A Luis —que bien pudiera llamarse así, o de cualquier otro modo, sin alterar su sino— la vida le mostró su rostro desde temprano, y no fue un rostro amable. Era, como él mismo decía en susurros, un “rostro mal dibujado por Dios un día de distracción”. Su madre, mujer de manteles bordados y palabras dulces, jamás le dijo que era lindo. Lo amó con la devoción de quien cuida un pequeño milagro torcido, pero ni una vez osó mentirle con halagos inútiles. Le enseñó a abotonarse la camisa, a lavar sus propios pañuelos, y a mirar con la frente en alto, aunque él prefiriera no mirar en absoluto.

En su casa de hombre soltero —una casita al fondo de un callejón sin nombre— había un único espejo, ovalado y triste, colgado junto a la pila de agua. Lo usaba apenas para peinarse y cerciorarse de que no tuviera dientes sucios o cabellos en rebelión. Repudiaba los espejos con una mezcla de miedo y superstición: temía que se rompieran al reflejarlo, como si su fealdad fuera no solo visible, sino punzante, como una piedra arrojada al vidrio. Se sabía feo, sí, pero también sabía algo que pocos sospechaban: que hay belleza en la sombra si uno aprende a mirarla desde adentro.

Trabajaba de noche en el viejo Cine Paraíso, como acomodador, proyeccionista y hasta cartelista. Las sombras eran su elemento, su abrigo. Se autodenominaba con ironía «hijo de las sombras», y aunque los vecinos lo decían con sorna, él lo aceptaba con la dignidad de quien tiene pocas palabras, pero mucha noche por dentro. Silencioso, eficaz, ahorrador como un monje, Luis remendaba las butacas del cine, reparaba los proyectores, escribía con tiza los nombres de películas que nunca veía. Y así, poco a poco, peso a peso, acabó comprando el cine. No era rico, pero había trepado desde la intemperie hasta una especie de techo modesto, bajo el cual no llovía.

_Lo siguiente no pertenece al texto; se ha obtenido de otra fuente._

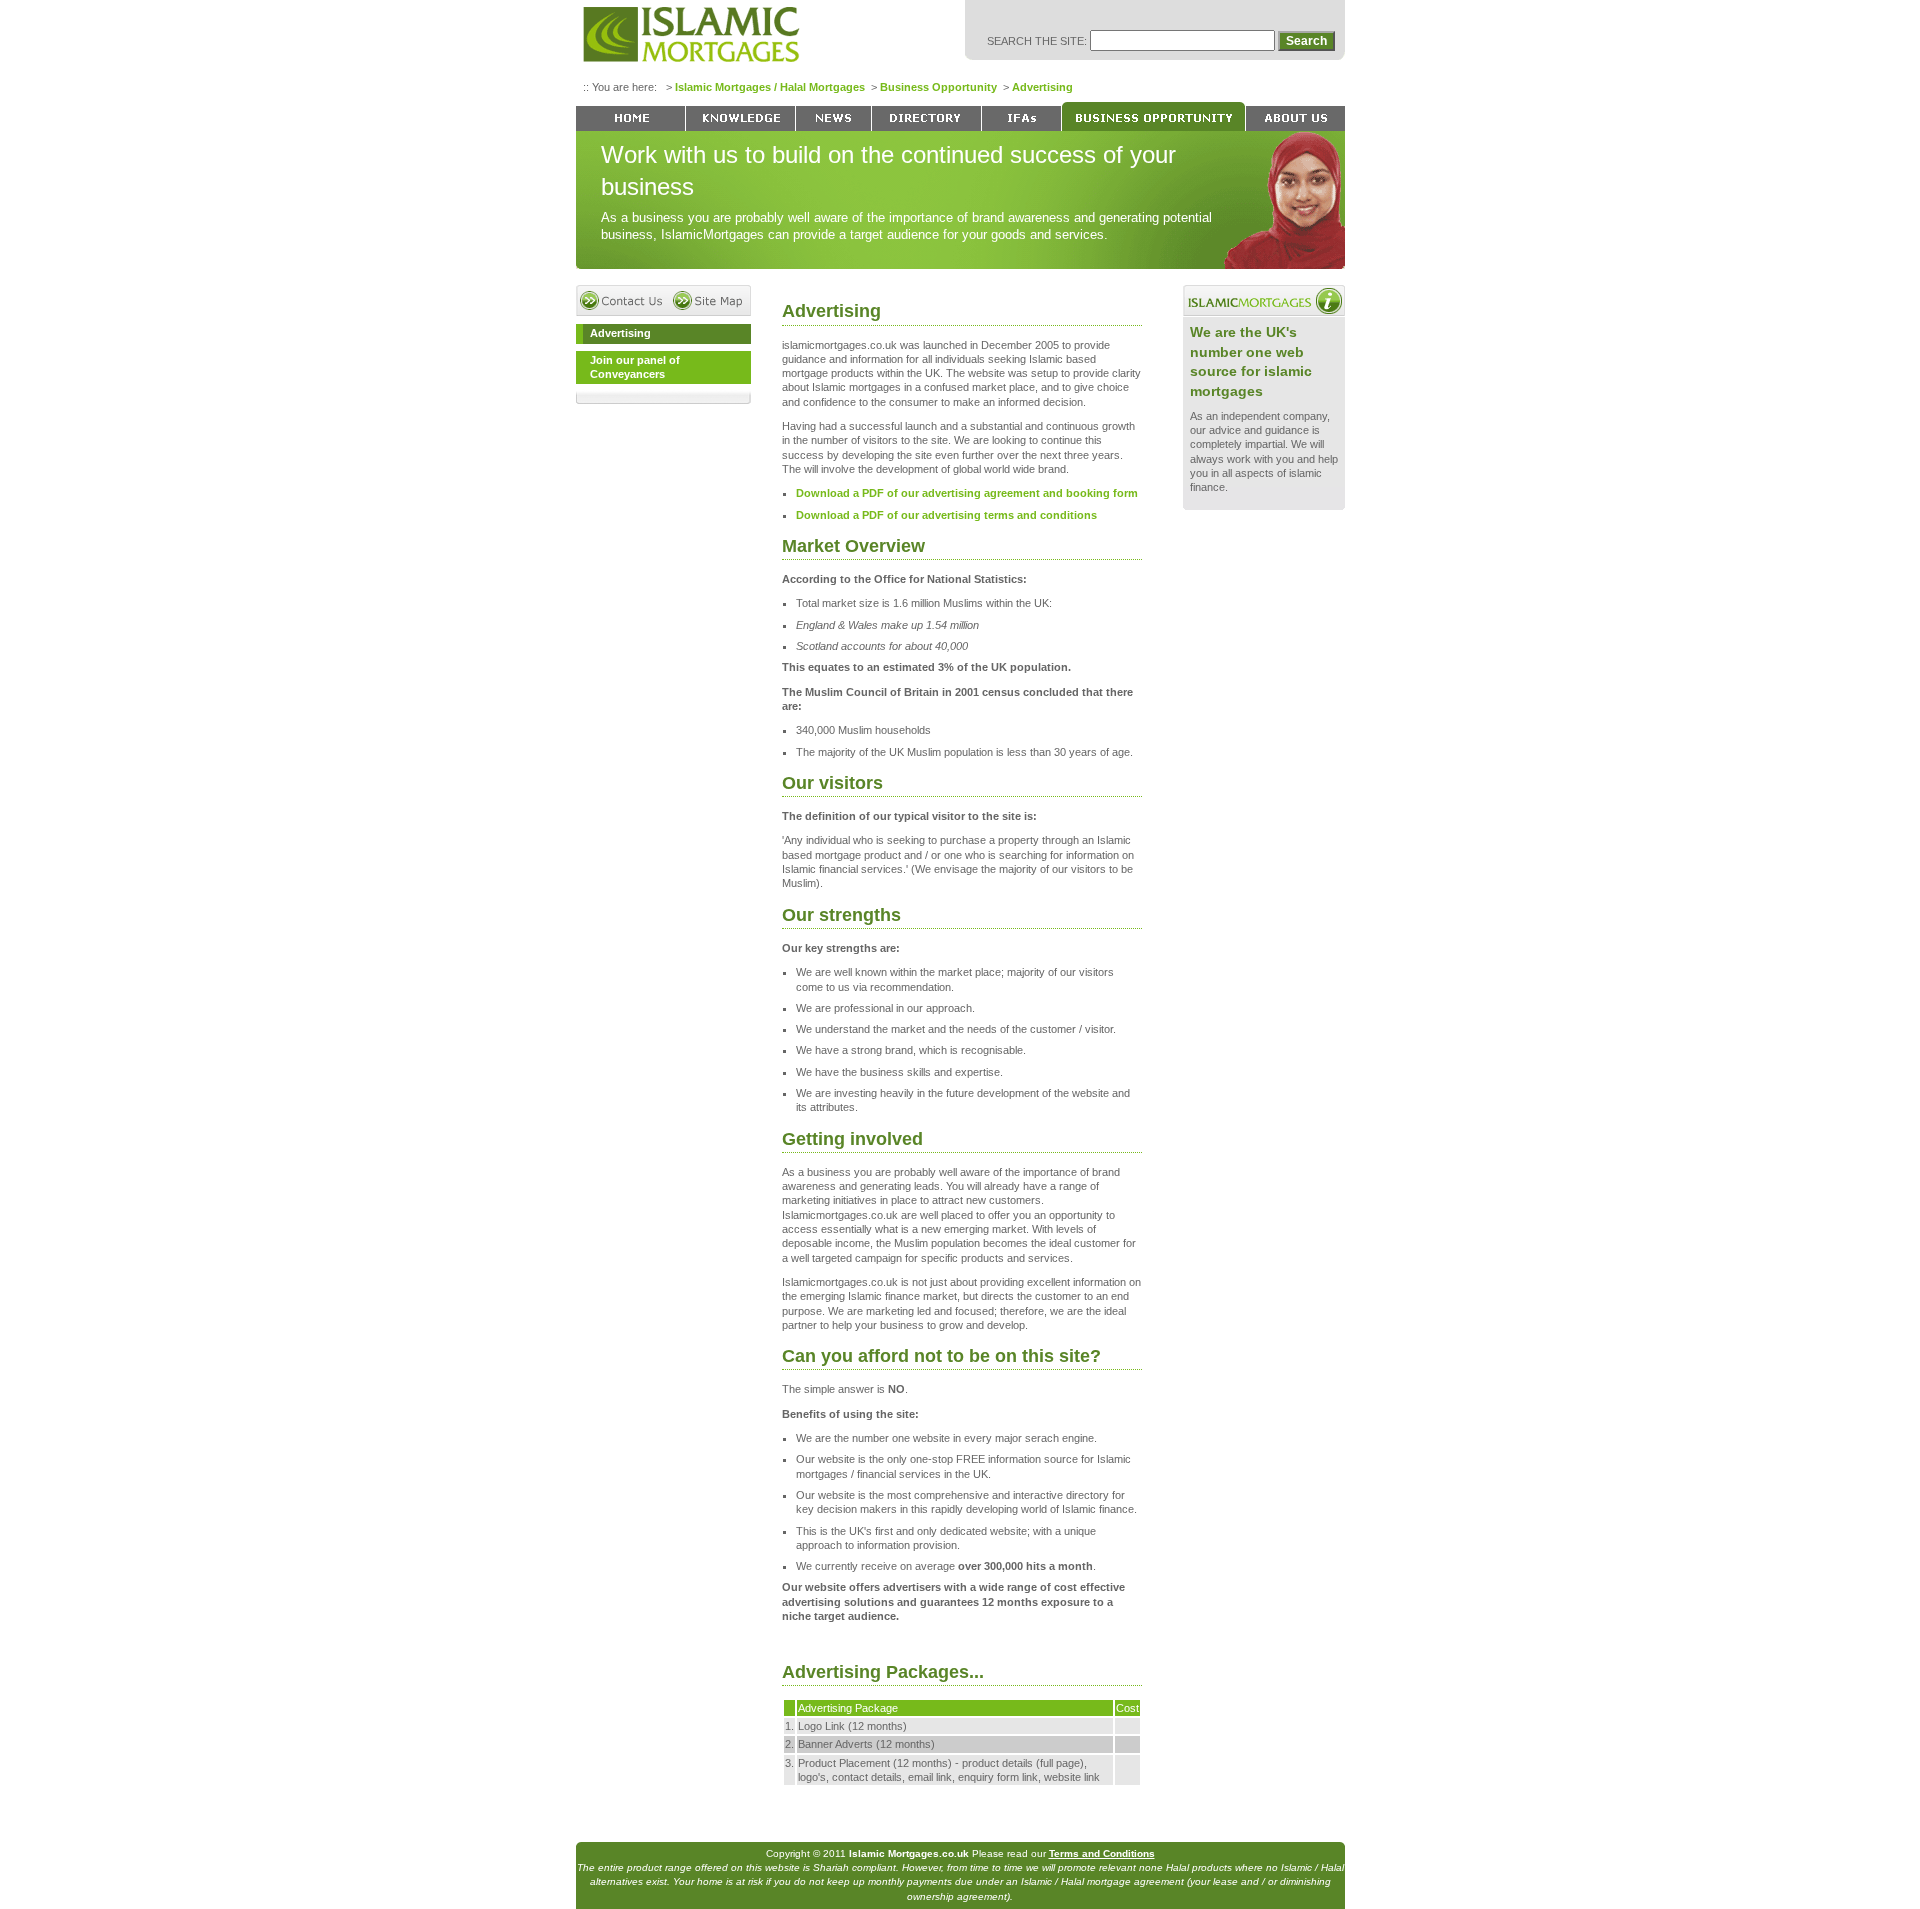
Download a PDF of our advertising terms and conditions (946, 515)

La historia pudo terminar ahí, pero las sombras, que son sabias y caprichosas, tenían más que decir.

Una noche de tormenta —de esas en que hasta los santos se arropan con miedo— llegó Mariana. Nadie supo de dónde venía. Algunos decían que era nieta de una bruja que había embrujado a un obispo; otros, que venía del norte, de una aldea enterrada bajo las cenizas de un volcán. Mariana era tan fea como Luis, pero en ella la fealdad tenía otra textura: una fealdad sabia, de raíces hondas, de alquimista vieja. Su nariz era una zanahoria torcida, y sus hombros caídos parecían esconder secretos milenarios. Hablaba con los gatos, secaba y cocinaba sopas que curaban penas.

Se enamoraron sin decirlo. Como todo en ellos, fue un amor pudoroso, tímido y lleno de pausas. Se casaron en la iglesia del pueblo bajo el diluvio, en una ceremonia que el padre Anselmo aceptó solo después de recibir una canasta generosa de licor, nueces, y un libro antiguo que hablaba del perdón en lenguas muertas. “Una hechicera en la casa de Dios”, protestó el cura al principio. Pero Dios, al parecer, recibió bien los regalos.

Diecisiete años después, el pueblo entero hablaba de Josefa, la hija de aquella unión impensada. Josefa era un milagro que caminaba. De piel clara como leche bajo el sol, ojos de un verde que dolía mirar, y una voz que hacía sonreír a los viejos del vecindario. Tenía modales de reina antigua y una bondad tan serena que convertía a los chismosos en poetas. Nadie entendía cómo aquellos dos padres, él con su ceño torcido y ella con su andar encorvado, habían parido tal criatura. Algunos decían que había sido el pago de Dios por aceptar el matrimonio; otros, que Mariana le había robado la belleza a una estrella fugaz.

Luis y Mariana, ya no se ocultaban. Paseaban tomados del brazo por las calles, flanqueados por su hija, y entonces nadie recordaba sus rostros. Las miradas se quedaban en Josefa, pero el respeto nacía en los corazones, porque con el tiempo, el pueblo comprendió algo que solo las sombras saben: hay rostros que no necesitan belleza, porque tienen luz adentro.

Y en el viejo Cine Paraíso, donde las películas seguían proyectándose con olor a palomitas y sillas que crujían, Luis seguía trabajando. No por necesidad, sino por amor. Porque en la sala oscura, mientras todos miraban la pantalla, él miraba las sombras. Y allí, en ese reino de penumbra y murmullos, seguía siendo lo que siempre fue: un hombre que había aprendido a amar sin la necesidad de una belleza externa.